摘 要：为了从分子水平对款冬种质资源进行鉴定和遗传多样性分析，分别采用SDS法、CTAB法、改良SDS法和改良CTAB法提取款冬叶片基因组DNA，比较不同方法的提取效果，并用改良CTAB法提取的DNA进行ISSR-PCR扩增体系摸索，建立优化的ISSR-PCR反应体系。结果显示：改良SDS法和改良CTAB法都可以提取出高质量的DNA，最优的ISSR-PCR反应条件为: 20μl反应体系中含DNA模板约20ng，Taq 酶1.0 U，Mg2+ 2.00 mmol/L，dNTPs 0.20 mmol/L，引物0.6 μmol/L，1×PCR缓冲液。
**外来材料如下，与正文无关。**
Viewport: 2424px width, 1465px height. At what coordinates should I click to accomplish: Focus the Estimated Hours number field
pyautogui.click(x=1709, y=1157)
To investigate the genetic diversity and identification of germplasm resources, the genomic DNA was extracted from the leaves of Tussilago farfara L. by using the SDS, CTAB, modified SDS and modified CTAB methods. The extraction effects of different methods were compared. The subsequent ISSR-PCR condition was explored, using the DNA harvested from modified CTAB methods. The results showed that the modified SDS and CTAB methods could effectively obtain high quality DNA, and the most suitable mixture was as follows: total 20μl reaction volume containing template DNA 20ng, 1.0 UTaq DNA polymerase, 2.00 mmol/L Mg2+, 0.20 mmol/L dNTPs, 0.6 μmol/L pimer, 1×PCR buffer.